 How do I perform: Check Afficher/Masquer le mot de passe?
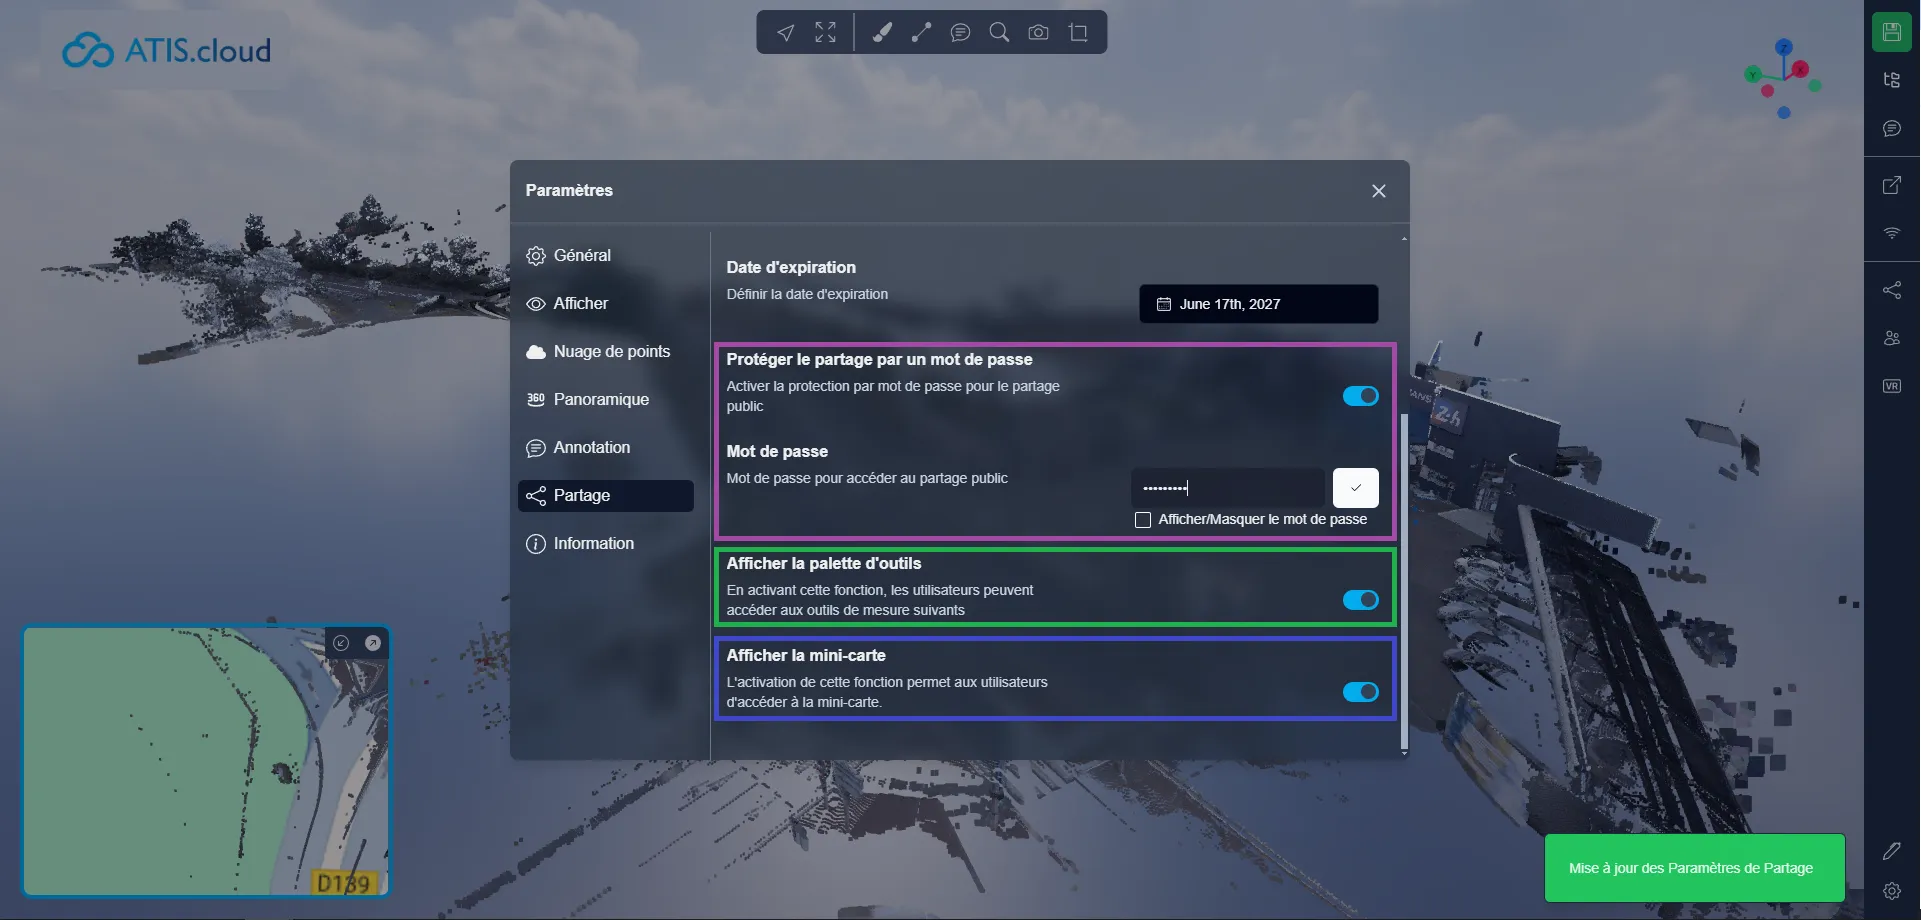pyautogui.click(x=1143, y=520)
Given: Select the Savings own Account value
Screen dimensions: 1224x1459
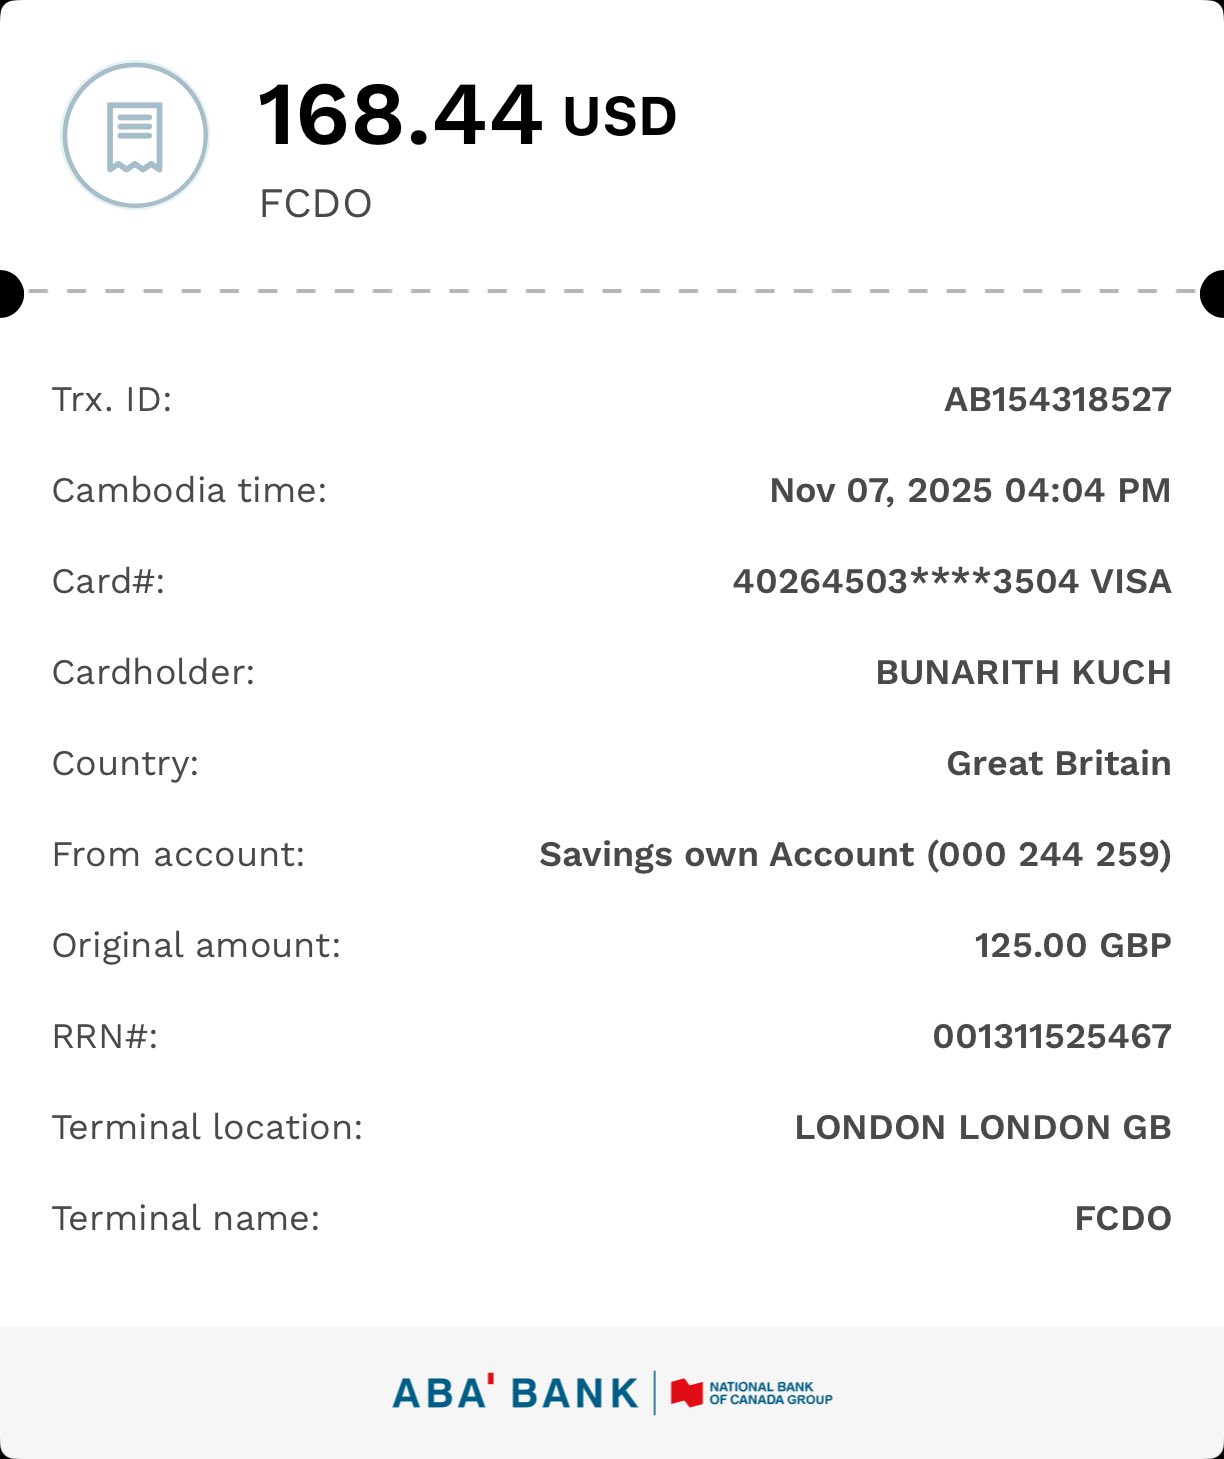Looking at the screenshot, I should (x=854, y=855).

- - -

Print verbatim every line above, apart from the pictures.

■ Result ■
 How do I perform: Check Afficher/Masquer le mot de passe?
pyautogui.click(x=1143, y=520)
Given: Select the Savings own Account value
Screen dimensions: 1224x1459
Looking at the screenshot, I should (x=854, y=855).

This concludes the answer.